Age-Associated Increased Interleukin-6 Gene Expression, Late-Life Diseases, and Frailty

Abstract

Interleukin-6 (IL-6) is a proinflammatory cytokine that is normally tightly regulated and expressed at low levels, except during infection, trauma, or other stress. Among several factors that down-regulate IL-6 gene expression are estrogen and testosterone. After menopause or andropause, IL-6 levels are elevated, even in the absence of infection, trauma, or stress.

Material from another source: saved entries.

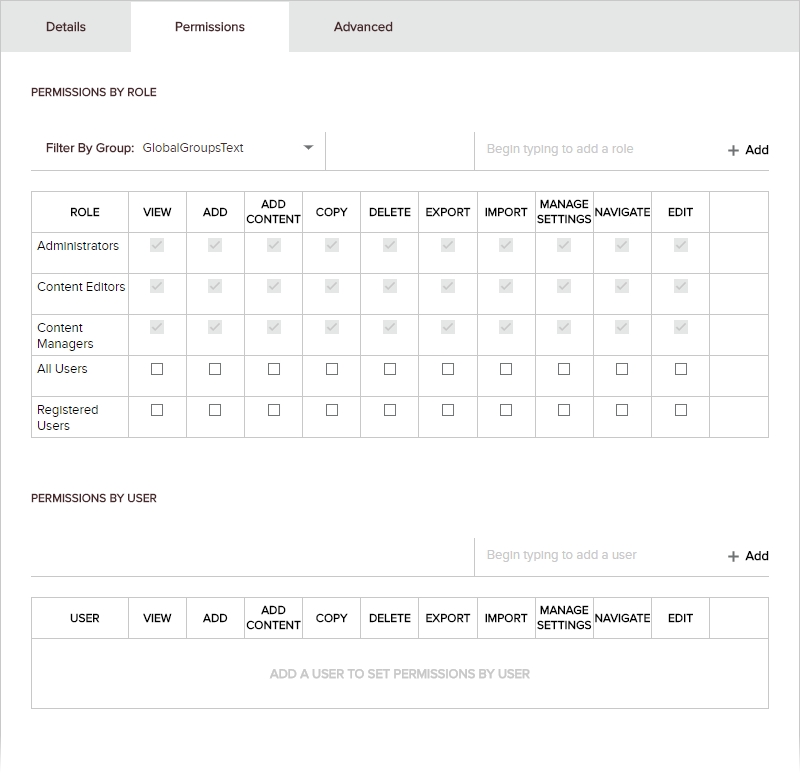Switch to the Details tab
This screenshot has height=773, width=800.
pyautogui.click(x=66, y=27)
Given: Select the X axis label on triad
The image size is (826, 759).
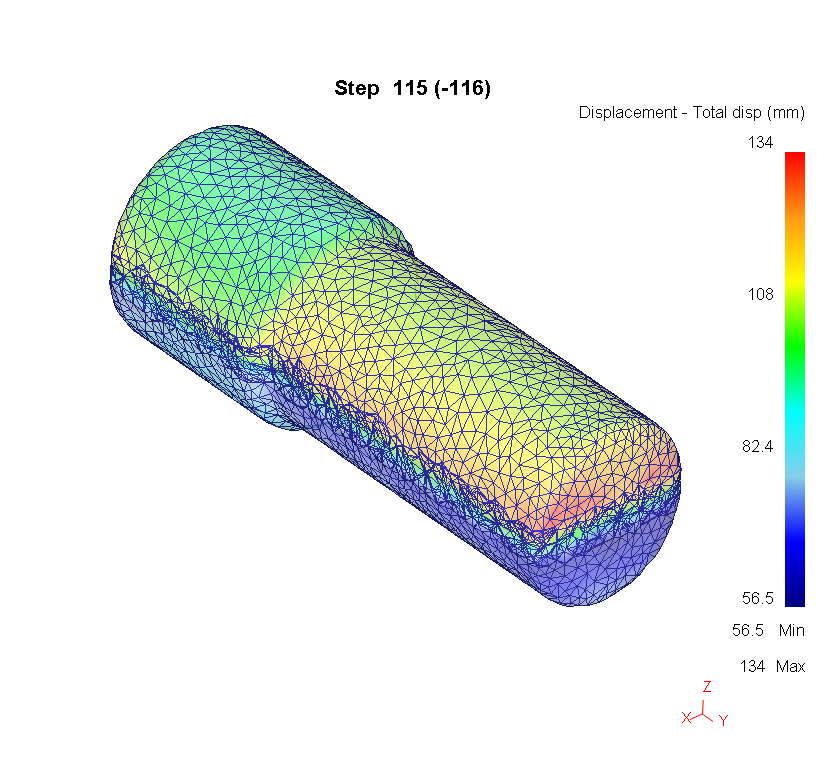Looking at the screenshot, I should pos(686,718).
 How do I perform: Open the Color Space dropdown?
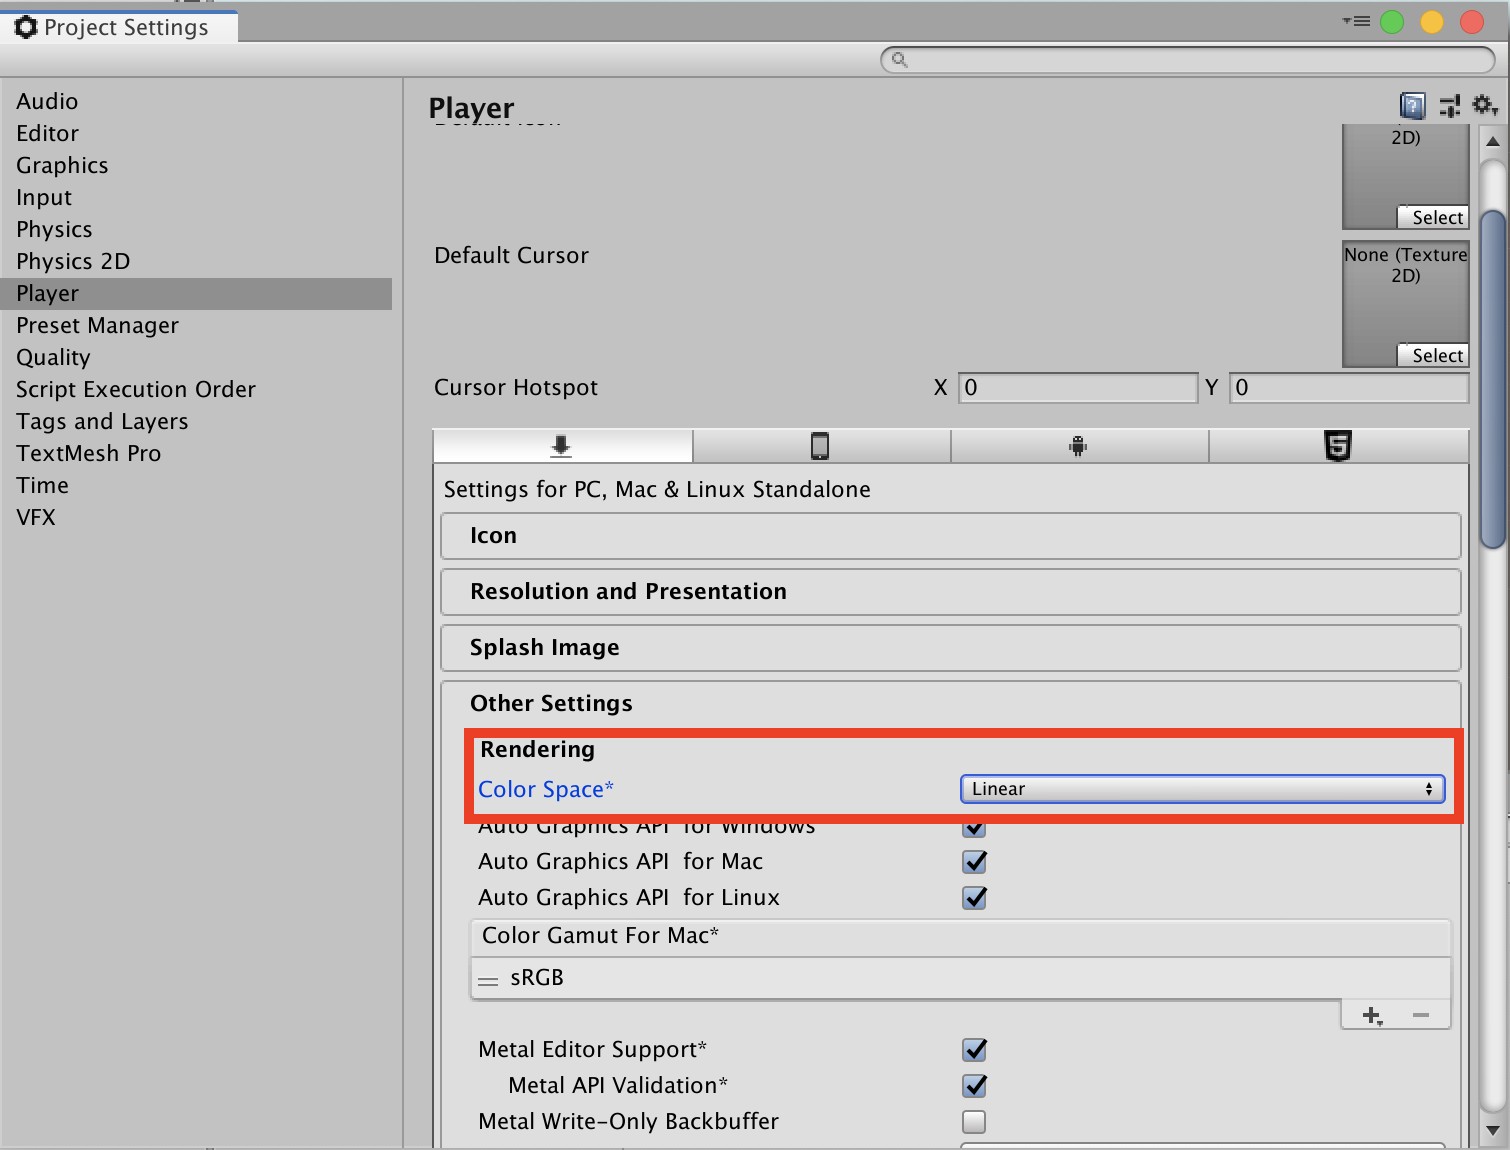tap(1202, 789)
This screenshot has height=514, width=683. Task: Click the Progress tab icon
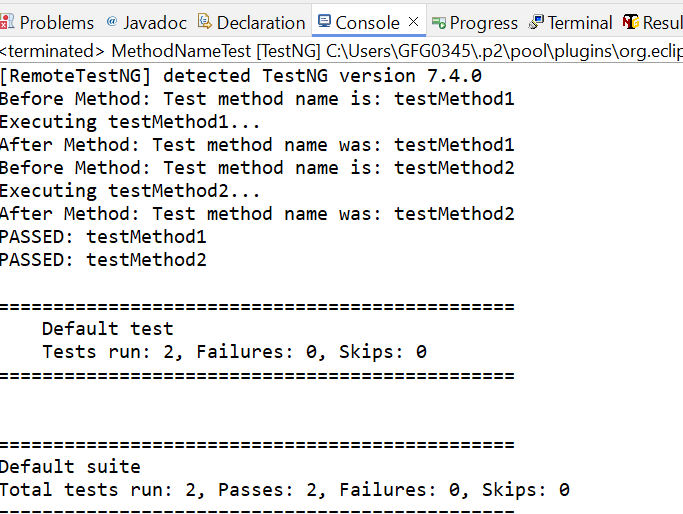coord(438,22)
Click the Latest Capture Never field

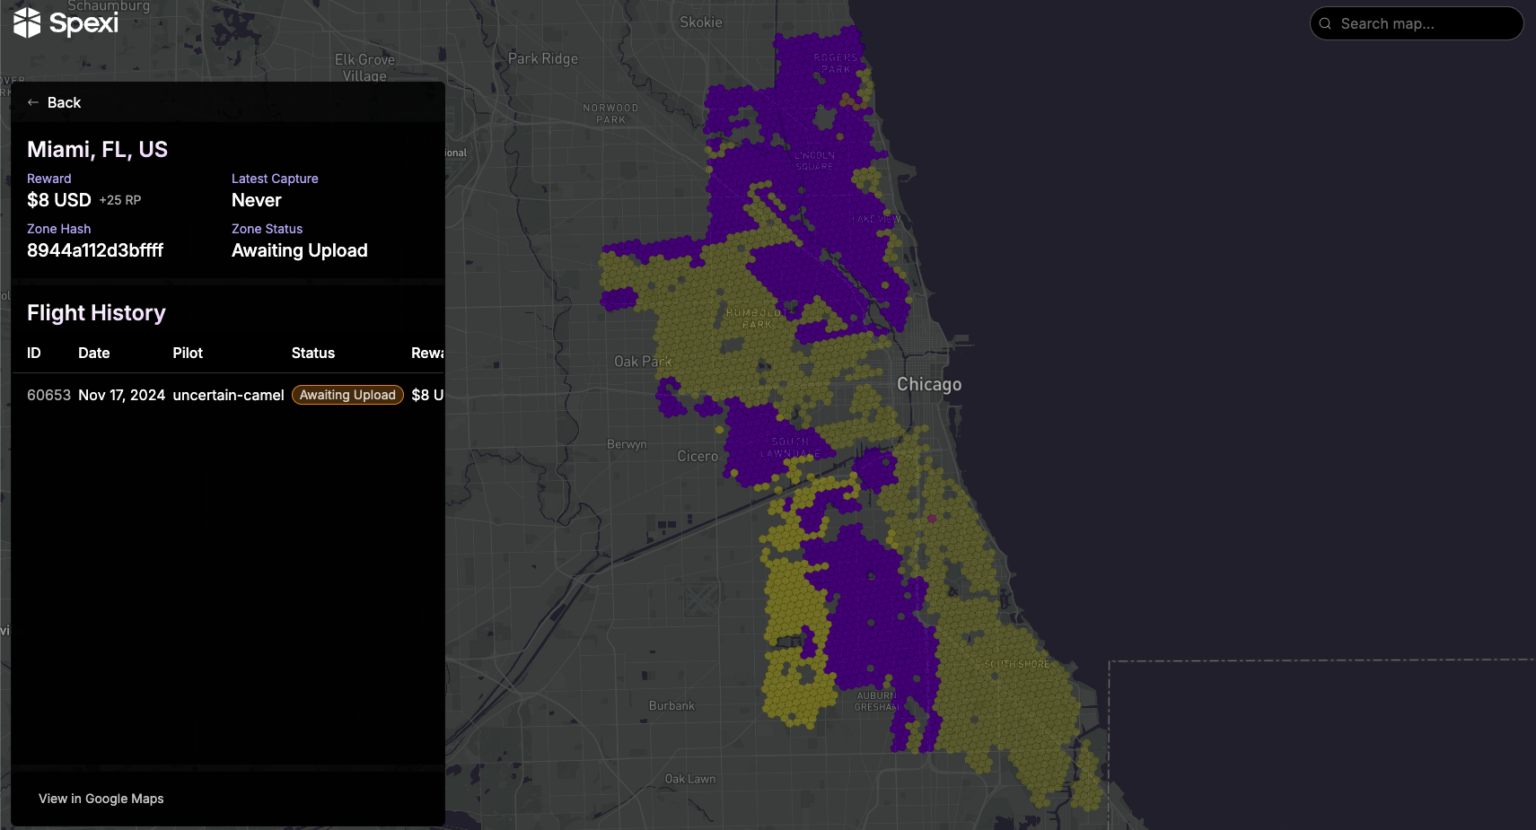tap(256, 200)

IL-6 is a potent mediator of inflammatory processes, and it has been proposed that the age-associated increase in IL-6 accounts for certain of the phenotypic changes of advanced age, particularly those that resemble chronic inflammatory disease [decreased lean body mass, osteopenia, low-grade anemia, decreased serum albumin and cholesterol, and increased inflammatory proteins such as C-reactive protein (CRP) and serum amyloid A]. Furthermore, the age-associated rise in IL-6 has been linked to lymphoproliferative disorders, multiple myeloma, osteoporosis, and Alzheimer’s disease. This overview discusses the data relating IL-6 to age-associated diseases and to frailty. Like the syndrome of inappropriate antidiuretic hormone, it is possible that certain clinically important late-life changes are due to an inappropriate presence of IL-6.